> _ARTICLE_:
■ ■ ■ ■ ■ ■ ■

Democracy at Crossroads

December 1, 2023

The emergence of autocratic leaders is not limited to Putin; accusations of veering towards dictatorship are levied at leaders globally, including Bibi in Israel, as well as figures in Argentina, Hungary, Poland, and Spain. Autocratic tendencies were notably present in the United States during Trump's presidency. This global shift away from democracy can be attributed to the unprecedented pace of change, akin to a "fish scale" rather than an atomistic environment.

In contrast to an atomistic setting, where subsystems react independently to change, a fish scale environment witnesses changes triggering interconnected impacts across multiple subsystems simultaneously. The internet, as a technological change, exemplifies this phenomenon by concurrently affecting legal, economic, social, and political dimensions, intensifying the complexity of societal issues.

As these multi-subsystem changes accelerate, uncertainty and risk rise, prompting people to demand swift solutions from their leaders. Within a democratic system, open criticism of proposed solutions can degrade into mutual accusations of corruption and incompetence, eroding public trust. In this climate, a person with no political experience but a simple, confidently presented solution—albeit possibly incorrect—becomes attractive and is elected, marking a departure from democratic values toward an autocratic style.

■ ■ ■ ■ ■ ■ ■

> _SUPPLIED DATA_:
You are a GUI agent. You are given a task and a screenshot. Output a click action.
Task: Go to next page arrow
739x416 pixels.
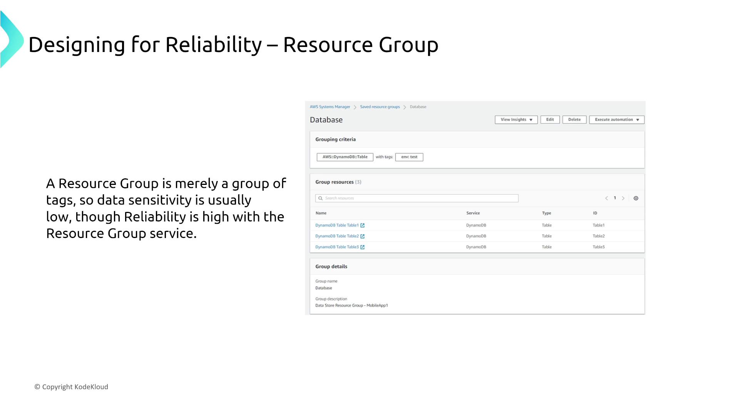pyautogui.click(x=623, y=198)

■ ■ ■ ■ ■ ■ ■

> _ACTIONS TO TAKE_:
1) For the democracy essay, decide whether each statement agrees with it, answering yes or no and quoting the words that settle it: (a) Autocratic tendencies are said to have appeared in the United States during Trump's presidency. (b) In an atomistic setting, a change sets off interconnected impacts across several subsystems at once. (c) The internet is given as an instance of a technological change that affects several dimensions together.
2) Carry the democracy essay on from its last sentence with one further paragraph.
The listing plays no part in this work.

> _IN RESPONSE_:
1)
(a) Yes: "Autocratic tendencies were notably present in the United States during Trump's presidency."
(b) No: "In contrast to an atomistic setting, where subsystems react independently to change"
(c) Yes: "The internet, as a technological change, exemplifies this phenomenon by concurrently affecting legal, economic, social, and political dimensions"

2)
Democratic decision-making, reliant on debating issues, produces effective decisions. It is, however, a time-consuming inefficient system. Autocracy, on the other hand, because debating is minimized, is efficient in decision making but poses risks of producing biased and potentially disastrous, ineffective decisions.In times of rapid change, the urgency of decision-making may overshadow the importance of making higher-quality, effective decisions. The appeal of swift decisions, even if flawed, temporarily satisfies public expectations. As future leaders however inherit the consequences of those decisions and criticize their predecessors, it contributes to a loss of confidence in the democratic system and creates an environment where autocracy is welcomed.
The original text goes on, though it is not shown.